━━ Supplied data

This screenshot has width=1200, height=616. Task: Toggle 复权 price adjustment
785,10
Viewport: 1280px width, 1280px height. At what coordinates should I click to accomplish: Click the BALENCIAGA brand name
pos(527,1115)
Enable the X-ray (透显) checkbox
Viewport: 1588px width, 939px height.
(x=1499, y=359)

━━━━

## Directions for this task
Restate the data above word for word, omitting nothing.

## Task output
This screenshot has width=1200, height=616. Task: Toggle 复权 price adjustment
785,10
Viewport: 1280px width, 1280px height. At what coordinates should I click to accomplish: Click the BALENCIAGA brand name
pos(527,1115)
Enable the X-ray (透显) checkbox
Viewport: 1588px width, 939px height.
(x=1499, y=359)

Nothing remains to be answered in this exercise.